The Hornets are an extremely promising young team that posted a winning record for the first time in six years only to fire James Borrego, signaling their entry into win-now mode. Thus, filling a need in the draft, most notably center and backup point guard, is the quickest way to win immediately and makes drafting for need even more alluring. With a player like LaMelo Ball, fans are clamoring for the front office to fill the roster with the most talent at every position as soon as possible.

The case For drafting the best player available

If a team drafts a star, they had a successful draft. Roster fit and minutes distribution can always be assessed down the line, and they do not usually pose as large of a problem as pundits would lead you to believe. Drafting the best player on the board is almost always a smart move, even if passing on a less talented player who could instantly solve a team’s deficiencies feels frustrating at the time. That said, there are many instances of teams ignoring fit and drafting the best player to great success, and many more instances of teams drafting simply for immediate need, and leaving a star-caliber player on the board.

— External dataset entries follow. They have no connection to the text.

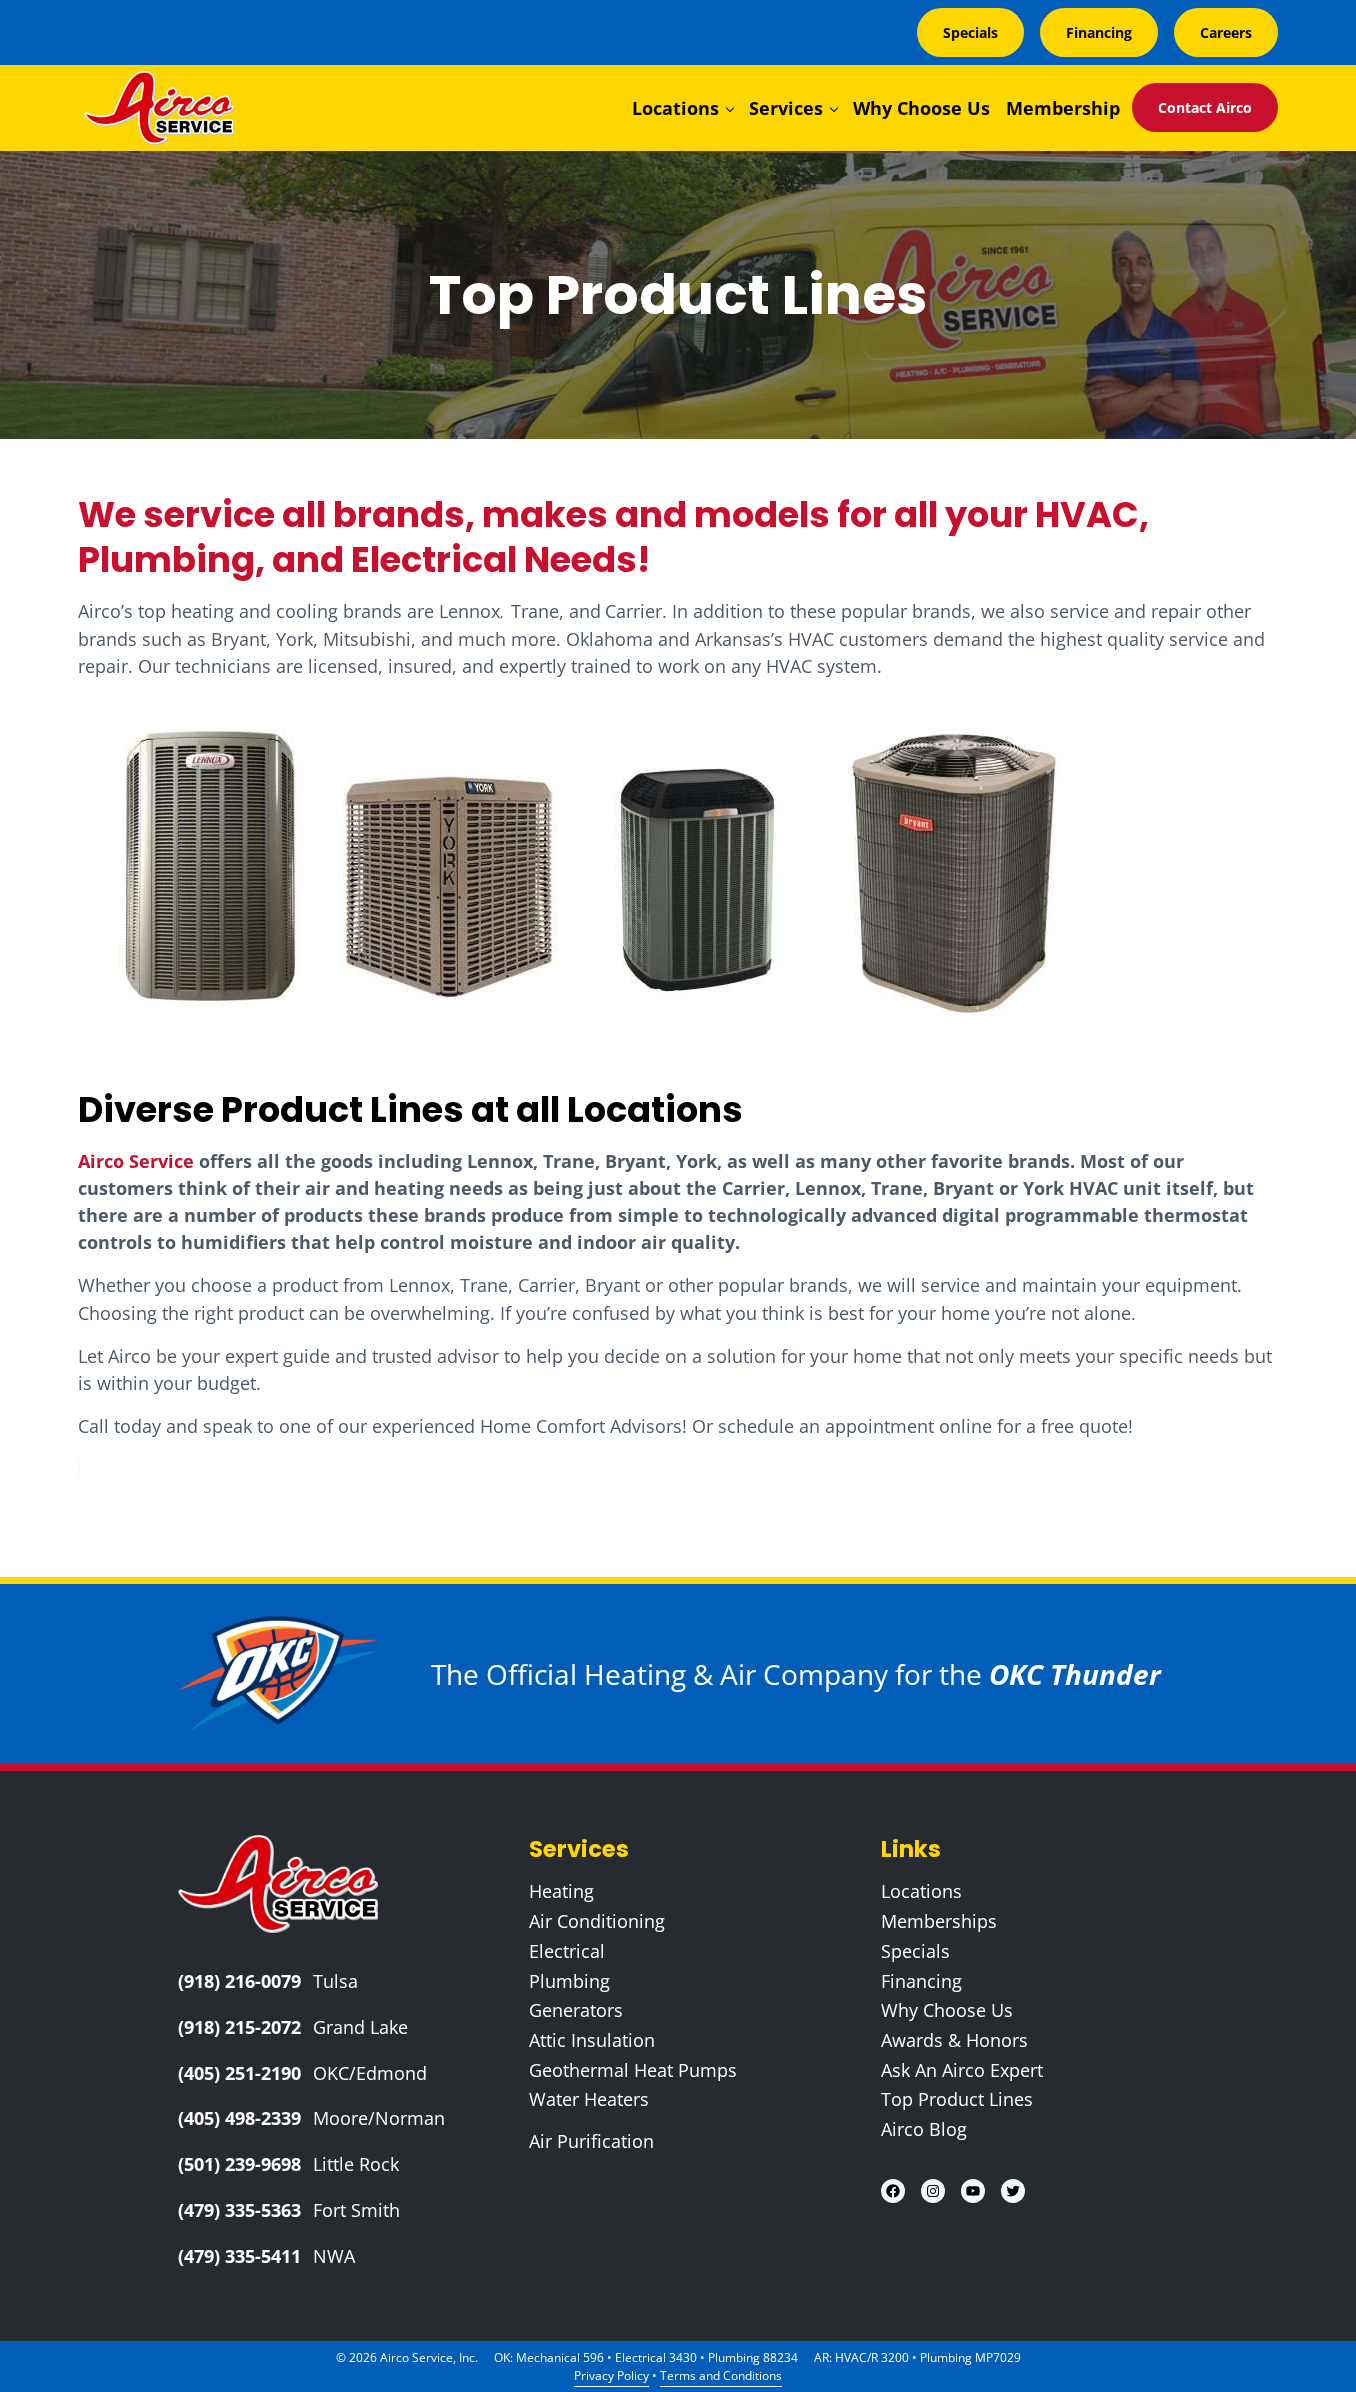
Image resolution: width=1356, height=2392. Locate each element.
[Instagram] (933, 2191)
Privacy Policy (611, 2375)
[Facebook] (893, 2191)
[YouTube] (973, 2191)
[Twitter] (1013, 2191)
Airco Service (136, 1161)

For example, NBA fans did not understand why the Philadelphia 76ers would draft a center named Joel Embiid with the third overall pick after using the sixth overall pick on Nerlens Noel the year prior. Years later, it is obvious that Embiid was the right selection.

Conversely, the Golden State Warriors chose to pass on a generational talent in LaMelo Ball to draft James Wiseman because they needed a center. Just two years later, Golden State is outwardly trying to trade Wiseman, and LaMelo Ball is well on his way to superstardom.

The Boston Celtics drafted two very similar players in consecutive years when they selected Jaylen Brown in 2016 and Jayson Tatum in 2017. While the fit might not have been seamless, those selections have proven to be wise ones.

These examples all involve top-five picks, and the talent gap between prospects becomes significantly smaller towards the end of the lottery, but the principal remains the same.

Finding A Balance Between Immediate Help and Long-Term Upside

Addressing an immediate need while also selecting the player that the front office sees as the best player available is a dream scenario for any team. It is also a scenario that is difficult to come by.

However, there is some middle ground between drafting for need and drafting the best player available, and that middle ground will be pertinent to the Hornets draft strategy this week. At some point, the gap between the most talented player on the board and the one that fits an immediate need is miniscule enough to justify taking the player that can benefit your team more quickly. In this draft, a player like Jeremy Sochan has been linked to the Hornets, and he would theoretically give the Hornets the versatile wing defender that they desperately need, even if it comes a few years down the road.

Compare Sochan to a player such as Johnny Davis, who would provide guard depth more quickly for the Hornets, but might not have Sochan’s upside, and the decision becomes more difficult.

So, What Should the Hornets Do?

If Mitch Kupchak and Michael Jordan think that Jalen Duren, Mark Williams, or another prospect can immediately plug a hole in this roster and is also the best player on the board, then they should draft that prospect. However, they should not draft any player on the basis of that player providing immediate help next season. Holding two top-15 picks allows the Hornets some flexibility but picking the best player available at both spots is the best strategy for the Hornets.

Hornets fans are desperate for postseason success and calls for patience fall on deaf ears seeing as Hornets fans have not witnessed a playoff series victory since 2002. However, even players that are touted as immediate contributors must acclimate upon arriving to the league. With that in mind, drafting for a potential upgrade at a position of need should be spurned in favor of a higher-ceiling player who is more skilled, even if the immediate fit is imperfect.

Obviously, the Hornets should address the center position, backup point guard, and their overall team defense this summer. However, addressing an immediate need through the draft at the expense of players who can potentially supply more value in the long term is a move that other teams have made and then regretted more often than not.